# üç adam biliyor/biliyorlar - [Grammar]



## Arabus

Hello,

Is it:

_üç adam biliyor_ or _üç adam biliyorlar_

_üç adam vardır_ or _üç adam varlar_

_üç adam evde değildir_ or _üç adam evde değiller_

I know these are silly questions but I appreciate the help.

Thanks,


----------



## macrotis

Üç adam biliyor. Üçü de biliyor. Adamlar işi biliyor. Ali ve Veli bilmiyor, diğerleri biliyor.
Üç adam var. Birçok adam var. Adamlar var, kadınlar var, çocuklar yok.
Üç adam evde değil. Adamlar evde değil. Ali, Veli, Selami evde değil, diğerleri evde.


----------



## maviliazman

Could you please add English translations or what you've wanted to say for the first two?
_
Üç adam evde değildir.
__Üç adam evde değiller_.
_Üç adam evde değil._
I don't see much difference among three of them. Only the first one may be used to convey supposition, guess.


----------



## Arabus

_üç adam biliyor_ or _üç adam biliyorlar_ (three men know (something))

_üç adam vardır_ or _üç adam varlar_ (there are three men)


----------



## Arabus

macrotis said:


> Üç adam biliyor. Üçü de biliyor. Adamlar işi biliyor. Ali ve Veli bilmiyor, diğerleri biliyor.
> Üç adam var. Birçok adam var. Adamlar var, kadınlar var, çocuklar yok.
> Üç adam evde değil. Adamlar evde değil. Ali, Veli, Selami evde değil, diğerleri evde.

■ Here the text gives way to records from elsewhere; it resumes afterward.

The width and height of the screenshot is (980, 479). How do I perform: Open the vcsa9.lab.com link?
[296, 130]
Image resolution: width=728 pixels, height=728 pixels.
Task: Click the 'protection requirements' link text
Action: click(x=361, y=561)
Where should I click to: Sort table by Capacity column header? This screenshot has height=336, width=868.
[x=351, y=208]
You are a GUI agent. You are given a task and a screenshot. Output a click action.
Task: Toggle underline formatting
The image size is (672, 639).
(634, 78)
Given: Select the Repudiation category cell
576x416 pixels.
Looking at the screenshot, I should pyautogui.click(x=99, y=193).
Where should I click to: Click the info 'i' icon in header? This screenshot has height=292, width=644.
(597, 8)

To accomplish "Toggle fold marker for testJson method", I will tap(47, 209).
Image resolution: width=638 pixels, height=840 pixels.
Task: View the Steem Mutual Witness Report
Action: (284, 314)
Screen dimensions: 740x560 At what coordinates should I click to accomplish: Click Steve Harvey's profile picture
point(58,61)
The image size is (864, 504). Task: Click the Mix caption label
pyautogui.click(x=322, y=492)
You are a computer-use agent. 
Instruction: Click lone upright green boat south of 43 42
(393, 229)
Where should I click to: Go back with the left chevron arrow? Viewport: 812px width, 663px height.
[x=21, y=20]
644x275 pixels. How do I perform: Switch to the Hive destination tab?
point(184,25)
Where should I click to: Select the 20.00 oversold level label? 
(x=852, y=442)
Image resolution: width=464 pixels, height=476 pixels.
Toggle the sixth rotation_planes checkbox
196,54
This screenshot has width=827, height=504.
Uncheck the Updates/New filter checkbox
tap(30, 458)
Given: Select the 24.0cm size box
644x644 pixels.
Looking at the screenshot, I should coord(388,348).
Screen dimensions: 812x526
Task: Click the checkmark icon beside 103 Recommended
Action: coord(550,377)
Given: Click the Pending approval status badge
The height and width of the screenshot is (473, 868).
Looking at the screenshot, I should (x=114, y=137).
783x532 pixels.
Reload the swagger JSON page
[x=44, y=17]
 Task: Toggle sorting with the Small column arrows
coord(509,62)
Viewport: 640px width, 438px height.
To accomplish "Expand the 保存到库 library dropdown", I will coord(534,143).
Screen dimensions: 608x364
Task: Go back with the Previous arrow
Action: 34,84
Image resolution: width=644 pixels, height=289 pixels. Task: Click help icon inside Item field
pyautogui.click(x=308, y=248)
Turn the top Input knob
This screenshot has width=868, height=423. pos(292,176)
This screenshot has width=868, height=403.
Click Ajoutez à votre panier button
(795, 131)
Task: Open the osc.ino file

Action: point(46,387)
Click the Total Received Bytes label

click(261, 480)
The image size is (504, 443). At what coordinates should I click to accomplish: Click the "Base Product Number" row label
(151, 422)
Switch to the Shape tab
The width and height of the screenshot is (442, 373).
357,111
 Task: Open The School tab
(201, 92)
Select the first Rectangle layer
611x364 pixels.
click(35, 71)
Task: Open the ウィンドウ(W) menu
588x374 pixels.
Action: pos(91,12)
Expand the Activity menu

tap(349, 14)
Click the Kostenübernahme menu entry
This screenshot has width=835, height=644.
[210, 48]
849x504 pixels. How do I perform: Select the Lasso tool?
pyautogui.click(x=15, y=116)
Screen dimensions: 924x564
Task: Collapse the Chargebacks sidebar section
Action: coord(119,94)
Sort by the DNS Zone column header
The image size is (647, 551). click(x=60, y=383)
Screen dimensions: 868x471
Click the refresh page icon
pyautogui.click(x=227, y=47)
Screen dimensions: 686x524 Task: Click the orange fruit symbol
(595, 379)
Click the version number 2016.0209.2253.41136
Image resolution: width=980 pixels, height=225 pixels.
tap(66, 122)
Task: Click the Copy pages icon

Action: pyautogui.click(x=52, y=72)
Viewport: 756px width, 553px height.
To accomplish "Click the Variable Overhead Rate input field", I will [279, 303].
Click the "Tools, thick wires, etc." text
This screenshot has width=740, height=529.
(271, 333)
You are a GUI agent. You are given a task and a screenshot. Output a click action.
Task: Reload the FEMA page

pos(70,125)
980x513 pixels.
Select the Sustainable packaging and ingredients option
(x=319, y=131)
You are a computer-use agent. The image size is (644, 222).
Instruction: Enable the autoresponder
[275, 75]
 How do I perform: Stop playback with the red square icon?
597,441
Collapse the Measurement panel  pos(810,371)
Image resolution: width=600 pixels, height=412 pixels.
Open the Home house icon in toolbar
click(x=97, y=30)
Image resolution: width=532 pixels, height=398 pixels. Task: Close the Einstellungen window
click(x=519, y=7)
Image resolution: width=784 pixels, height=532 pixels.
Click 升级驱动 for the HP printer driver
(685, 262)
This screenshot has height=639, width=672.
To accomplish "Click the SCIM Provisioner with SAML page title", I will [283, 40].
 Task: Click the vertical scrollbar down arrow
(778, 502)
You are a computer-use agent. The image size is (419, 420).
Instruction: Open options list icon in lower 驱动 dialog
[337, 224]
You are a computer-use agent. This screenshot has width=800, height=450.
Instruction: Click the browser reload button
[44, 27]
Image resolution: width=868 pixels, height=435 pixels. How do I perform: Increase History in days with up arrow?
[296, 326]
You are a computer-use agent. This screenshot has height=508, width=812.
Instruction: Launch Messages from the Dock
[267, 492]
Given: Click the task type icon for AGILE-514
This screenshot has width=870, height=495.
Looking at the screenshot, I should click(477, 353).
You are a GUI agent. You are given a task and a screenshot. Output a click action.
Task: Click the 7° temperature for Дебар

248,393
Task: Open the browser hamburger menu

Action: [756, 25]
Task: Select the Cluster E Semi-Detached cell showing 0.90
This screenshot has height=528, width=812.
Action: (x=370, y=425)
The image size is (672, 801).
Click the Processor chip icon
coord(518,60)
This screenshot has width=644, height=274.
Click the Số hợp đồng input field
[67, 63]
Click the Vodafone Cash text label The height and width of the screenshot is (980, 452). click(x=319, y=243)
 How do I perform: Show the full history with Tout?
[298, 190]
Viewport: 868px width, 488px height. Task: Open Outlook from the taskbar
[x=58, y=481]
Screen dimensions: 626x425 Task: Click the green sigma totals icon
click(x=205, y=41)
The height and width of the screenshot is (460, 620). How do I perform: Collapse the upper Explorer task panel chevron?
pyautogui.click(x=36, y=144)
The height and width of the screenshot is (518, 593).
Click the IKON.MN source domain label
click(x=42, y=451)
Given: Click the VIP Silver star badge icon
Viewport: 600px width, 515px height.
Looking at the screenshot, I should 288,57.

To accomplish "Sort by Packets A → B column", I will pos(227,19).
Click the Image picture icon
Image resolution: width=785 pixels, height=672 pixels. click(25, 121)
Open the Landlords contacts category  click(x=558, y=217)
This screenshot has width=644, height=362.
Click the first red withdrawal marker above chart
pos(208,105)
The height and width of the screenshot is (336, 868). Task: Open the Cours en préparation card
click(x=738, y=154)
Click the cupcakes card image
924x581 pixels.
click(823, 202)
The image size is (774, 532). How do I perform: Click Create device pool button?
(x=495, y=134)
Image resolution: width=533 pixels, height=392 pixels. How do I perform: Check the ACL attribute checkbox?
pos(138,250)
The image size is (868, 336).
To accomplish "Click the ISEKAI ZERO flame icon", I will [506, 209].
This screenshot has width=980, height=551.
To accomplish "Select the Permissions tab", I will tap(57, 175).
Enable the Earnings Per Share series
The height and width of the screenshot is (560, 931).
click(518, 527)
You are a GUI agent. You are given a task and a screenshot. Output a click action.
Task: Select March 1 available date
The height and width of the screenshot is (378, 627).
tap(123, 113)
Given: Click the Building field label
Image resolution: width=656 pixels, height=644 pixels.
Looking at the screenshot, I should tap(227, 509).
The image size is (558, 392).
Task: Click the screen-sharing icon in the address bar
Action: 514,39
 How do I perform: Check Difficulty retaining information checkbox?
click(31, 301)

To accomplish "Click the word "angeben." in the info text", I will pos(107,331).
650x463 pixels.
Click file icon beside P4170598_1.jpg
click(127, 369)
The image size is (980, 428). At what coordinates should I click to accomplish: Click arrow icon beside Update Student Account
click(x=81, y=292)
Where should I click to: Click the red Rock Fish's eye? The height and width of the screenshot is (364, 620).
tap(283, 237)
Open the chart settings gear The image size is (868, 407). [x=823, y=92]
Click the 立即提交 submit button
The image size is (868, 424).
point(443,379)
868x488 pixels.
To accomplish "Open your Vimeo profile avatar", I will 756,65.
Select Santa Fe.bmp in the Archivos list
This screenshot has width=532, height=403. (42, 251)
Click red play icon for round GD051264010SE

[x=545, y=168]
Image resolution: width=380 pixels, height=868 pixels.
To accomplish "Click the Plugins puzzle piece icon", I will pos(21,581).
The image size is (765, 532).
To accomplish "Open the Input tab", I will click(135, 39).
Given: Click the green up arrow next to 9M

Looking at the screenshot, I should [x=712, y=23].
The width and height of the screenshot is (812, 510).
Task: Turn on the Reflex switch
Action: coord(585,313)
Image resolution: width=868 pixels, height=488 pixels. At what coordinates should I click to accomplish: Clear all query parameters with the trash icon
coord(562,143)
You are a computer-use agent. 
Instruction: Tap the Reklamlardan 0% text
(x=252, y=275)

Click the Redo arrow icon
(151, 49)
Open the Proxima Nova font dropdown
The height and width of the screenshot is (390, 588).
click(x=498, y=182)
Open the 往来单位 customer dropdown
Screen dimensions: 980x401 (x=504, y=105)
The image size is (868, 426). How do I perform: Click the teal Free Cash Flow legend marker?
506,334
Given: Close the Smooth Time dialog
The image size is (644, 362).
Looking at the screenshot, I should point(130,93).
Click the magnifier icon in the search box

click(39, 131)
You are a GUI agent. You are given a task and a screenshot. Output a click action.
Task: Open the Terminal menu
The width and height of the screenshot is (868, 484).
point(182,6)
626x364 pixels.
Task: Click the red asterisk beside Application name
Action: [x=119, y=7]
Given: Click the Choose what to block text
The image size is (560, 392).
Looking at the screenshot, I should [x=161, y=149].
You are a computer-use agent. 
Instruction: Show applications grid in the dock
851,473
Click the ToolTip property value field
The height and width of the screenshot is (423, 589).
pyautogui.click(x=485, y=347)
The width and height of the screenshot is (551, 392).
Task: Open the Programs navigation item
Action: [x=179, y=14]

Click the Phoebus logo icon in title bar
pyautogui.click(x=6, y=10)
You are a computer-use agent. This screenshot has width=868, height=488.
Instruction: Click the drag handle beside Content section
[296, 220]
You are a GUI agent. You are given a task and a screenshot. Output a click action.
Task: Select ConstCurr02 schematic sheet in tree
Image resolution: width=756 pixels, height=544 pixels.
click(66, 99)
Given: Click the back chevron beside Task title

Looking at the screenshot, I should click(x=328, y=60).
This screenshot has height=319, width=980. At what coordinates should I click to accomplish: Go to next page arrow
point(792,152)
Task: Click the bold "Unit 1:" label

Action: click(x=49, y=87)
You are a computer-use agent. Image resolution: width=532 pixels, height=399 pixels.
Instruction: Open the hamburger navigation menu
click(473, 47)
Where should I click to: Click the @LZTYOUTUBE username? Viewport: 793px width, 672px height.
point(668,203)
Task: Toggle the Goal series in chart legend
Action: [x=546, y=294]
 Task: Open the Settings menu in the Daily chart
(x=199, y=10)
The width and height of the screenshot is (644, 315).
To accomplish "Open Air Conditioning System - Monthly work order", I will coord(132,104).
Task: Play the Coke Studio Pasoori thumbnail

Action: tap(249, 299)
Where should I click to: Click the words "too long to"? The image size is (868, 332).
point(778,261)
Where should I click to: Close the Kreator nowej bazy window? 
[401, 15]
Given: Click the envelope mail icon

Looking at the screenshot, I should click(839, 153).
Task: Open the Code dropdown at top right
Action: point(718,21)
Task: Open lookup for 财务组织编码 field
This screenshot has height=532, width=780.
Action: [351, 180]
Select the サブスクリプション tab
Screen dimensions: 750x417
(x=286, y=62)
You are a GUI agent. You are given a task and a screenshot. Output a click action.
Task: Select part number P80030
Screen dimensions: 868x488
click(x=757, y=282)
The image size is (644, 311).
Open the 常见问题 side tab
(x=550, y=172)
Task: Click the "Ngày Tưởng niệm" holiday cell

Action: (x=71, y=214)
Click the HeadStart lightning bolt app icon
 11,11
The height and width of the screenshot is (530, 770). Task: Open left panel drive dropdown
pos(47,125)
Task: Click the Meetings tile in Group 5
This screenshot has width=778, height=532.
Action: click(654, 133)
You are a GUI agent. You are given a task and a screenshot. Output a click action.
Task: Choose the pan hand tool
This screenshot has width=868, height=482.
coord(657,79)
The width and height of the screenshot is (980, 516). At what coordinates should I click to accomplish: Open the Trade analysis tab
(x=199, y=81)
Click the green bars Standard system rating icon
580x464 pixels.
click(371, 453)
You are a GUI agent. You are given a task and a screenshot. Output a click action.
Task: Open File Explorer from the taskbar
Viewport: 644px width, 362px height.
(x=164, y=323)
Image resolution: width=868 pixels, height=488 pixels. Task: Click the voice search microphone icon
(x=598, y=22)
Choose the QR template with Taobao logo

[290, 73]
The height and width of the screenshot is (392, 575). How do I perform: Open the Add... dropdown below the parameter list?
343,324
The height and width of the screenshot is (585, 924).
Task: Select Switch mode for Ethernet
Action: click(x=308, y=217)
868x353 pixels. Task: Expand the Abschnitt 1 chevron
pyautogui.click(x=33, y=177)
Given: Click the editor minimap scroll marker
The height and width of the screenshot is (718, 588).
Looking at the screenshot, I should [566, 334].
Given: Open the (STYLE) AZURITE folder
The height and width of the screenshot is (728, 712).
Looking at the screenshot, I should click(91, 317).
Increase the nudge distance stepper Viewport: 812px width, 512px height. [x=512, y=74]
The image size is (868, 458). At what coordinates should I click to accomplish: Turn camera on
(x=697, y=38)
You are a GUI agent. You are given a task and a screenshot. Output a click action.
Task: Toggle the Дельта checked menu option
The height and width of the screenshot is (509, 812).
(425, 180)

Thanks, but when do we use _biliyorlar_, _varlar_, and _değiller_?


----------



## Rallino

I don't think we ever use "varlar".

The plural suffix for 3rd person plural, it's optional, some people use it everywhere, some people never use it.

In my point of view, the correct way is to use "ler/lar" with verbs only. Not with adjectives or ardverbs.

I always say: "onlar biliyorlar" but "onlar zengin". Because "zengin" isn't a verb. Therefore, I also find it incorrect to say "varlar" and "değiller", as these aren't verbs either.


----------



## maviliazman

Arabus said:


> Thanks, but when do we use _biliyorlar_, _varlar_, and _değiller_?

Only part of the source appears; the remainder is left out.